THE BLOG

The NHS - Well, Would You Credit It?

06/01/2014 11:36 GMT | Updated 07/03/2014 10:59 GMT

Last year wasn't a great one for the NHS. In fact, it was often downright shocking. A barrage of bad news, from care scandals to A&E crises and much more besides, meant its reputation took a battering and left a whole host of issues to deal with in 2014 and beyond.

But as 2013 drew to a close and just as casualty departments were beginning to see the first victims of New Year's Eve excess, an open letter was published in a national newspaper, ostensibly calling for certain groups (notably the media, ministers and the organisation's own bosses) to go easy on the NHS and asking for a "more measured view" to be taken when examining its performance.

The letter was signed by those in charge of various individual NHS organisations, including the Foundation Trust Network (which represents the majority of English hospitals) and the British Medical Association. It was a relatively short missive but its overall message was clear - let's go into the New Year with less focus on the negatives and more on the good work that the NHS carries out.

An extract from the letter states: "Undoubtedly, there are challenges to face in ensuring we have the high quality service that everyone in the NHS wants to offer, including increasing demand on services and the need to do more with tighter budgets. But we need to reach a more measured view of how the NHS is performing. We must strike the balance between recognising the extraordinary achievements that NHS staff deliver every day and the need for improvement..."

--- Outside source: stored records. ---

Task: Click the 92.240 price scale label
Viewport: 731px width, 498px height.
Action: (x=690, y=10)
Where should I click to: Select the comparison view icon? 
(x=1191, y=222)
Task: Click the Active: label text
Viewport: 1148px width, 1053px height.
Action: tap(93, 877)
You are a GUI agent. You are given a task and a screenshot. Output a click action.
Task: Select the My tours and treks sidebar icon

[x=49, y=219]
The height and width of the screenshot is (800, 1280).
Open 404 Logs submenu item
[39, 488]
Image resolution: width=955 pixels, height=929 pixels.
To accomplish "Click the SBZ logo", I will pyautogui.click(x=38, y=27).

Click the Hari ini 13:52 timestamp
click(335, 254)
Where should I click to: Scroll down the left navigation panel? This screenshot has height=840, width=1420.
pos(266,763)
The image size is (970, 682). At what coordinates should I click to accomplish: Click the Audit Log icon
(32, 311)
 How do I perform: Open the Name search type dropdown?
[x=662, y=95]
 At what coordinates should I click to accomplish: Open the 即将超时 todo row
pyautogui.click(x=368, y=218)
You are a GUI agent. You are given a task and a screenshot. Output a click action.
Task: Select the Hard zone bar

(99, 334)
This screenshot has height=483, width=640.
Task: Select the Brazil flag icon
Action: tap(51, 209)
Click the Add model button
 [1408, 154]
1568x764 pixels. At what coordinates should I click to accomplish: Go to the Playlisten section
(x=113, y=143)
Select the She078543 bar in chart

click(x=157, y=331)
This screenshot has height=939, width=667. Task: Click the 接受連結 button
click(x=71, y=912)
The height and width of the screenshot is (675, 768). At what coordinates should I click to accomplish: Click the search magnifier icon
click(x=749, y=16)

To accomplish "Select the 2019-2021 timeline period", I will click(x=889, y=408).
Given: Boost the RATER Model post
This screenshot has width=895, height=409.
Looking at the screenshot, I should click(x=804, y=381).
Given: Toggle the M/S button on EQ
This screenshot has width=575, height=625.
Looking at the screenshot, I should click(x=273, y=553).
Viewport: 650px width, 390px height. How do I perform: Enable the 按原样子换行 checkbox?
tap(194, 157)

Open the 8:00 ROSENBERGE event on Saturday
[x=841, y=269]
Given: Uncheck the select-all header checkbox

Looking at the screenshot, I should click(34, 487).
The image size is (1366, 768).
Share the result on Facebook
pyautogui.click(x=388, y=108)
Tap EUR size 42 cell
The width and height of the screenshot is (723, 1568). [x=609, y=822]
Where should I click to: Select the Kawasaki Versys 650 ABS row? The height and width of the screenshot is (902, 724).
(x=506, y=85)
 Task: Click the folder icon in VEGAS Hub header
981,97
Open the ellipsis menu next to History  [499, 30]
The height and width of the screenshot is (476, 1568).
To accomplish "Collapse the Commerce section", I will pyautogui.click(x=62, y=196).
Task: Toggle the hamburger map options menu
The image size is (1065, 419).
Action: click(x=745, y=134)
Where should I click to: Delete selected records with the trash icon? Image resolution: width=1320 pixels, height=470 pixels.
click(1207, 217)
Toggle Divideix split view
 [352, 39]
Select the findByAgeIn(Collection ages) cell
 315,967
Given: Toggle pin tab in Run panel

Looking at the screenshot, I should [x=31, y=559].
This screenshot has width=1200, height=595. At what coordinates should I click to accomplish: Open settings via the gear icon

Unfortunately, such wishes are highly unlikely to be granted. For while it's undoubtedly true that some parts of the NHS (and most individuals within it) deserve credit, those "challenges" which are mentioned are one heck of an obstacle to overcome.

There are undoubtedly many organisations with problems that they would like to see reported in a more measured fashion but in calling for a greater balance, the signatories of this letter surely can't have ignored the plain fact that bad news will always sell.

You can be pretty sure that whatever government is in power would love to see a focus on policies which are working well as opposed to those which aren't. Similarly, energy companies probably want headlines about investment in infrastructure or employment opportunities instead of a furore about bills going up. But the world doesn't work like that and things aren't going to change anytime soon - including for the NHS, where mistakes and bad management could be a matter of life or death.

What's equally noteworthy are the contradictory messages which have already begun to emerge. For instance, less than two days after the letter was published, an article appeared in another national paper, billed as an exclusive. The story concentrated on a claim by the country's "top emergency doctor" that the current A&E crisis could have been averted if warnings about staffing levels had been heeded by the government. It talks of a "decision making paralysis," a serious shortage of emergency doctors and mass emigration of the healthcare workforce.

The story isn't exactly great PR for the NHS - or the government for that matter. So who is it who has very much gone public with these claims? Well, the country's top emergency doctor is Dr Clifford Mann, President of the College of Emergency Medicine and the very same Dr Clifford Mann who was one of the 10 signatories of the letter published two days before calling for more positive coverage of NHS issues. As a side note, Dr Mann warned last year that many casualty units were becoming like "war zones," which probably didn't do much for the organisation's reputation either.

Perhaps this all boils down to one very simple fact - as long as things keep going wrong, the criticism and the negativity will keep on coming. People genuinely want to see the NHS succeed but in some areas it's falling short and there are real reasons why that's the case.

Those reasons can't simply be swept under the carpet or ignored. The NHS provides a service to us all and, to reiterate, parts of it are delivered in an absolutely first-class way. But the focus will always be on what isn't working, whether it's deaths caused by inadequate care provision throughout an entire hospital, a lack of resources in A&E or individual cases of medical negligence.

At Fletchers Solicitors we receive numerous calls and deal with countless claims from people who have suffered unnecessarily while receiving treatment through the NHS. We see the end results of mistakes and substandard care and the effect this can have on the lives of individuals and their families.

Right now it's clear there are numerous things not working, meaning criticism is inevitable. To hope for anything otherwise is frankly unrealistic.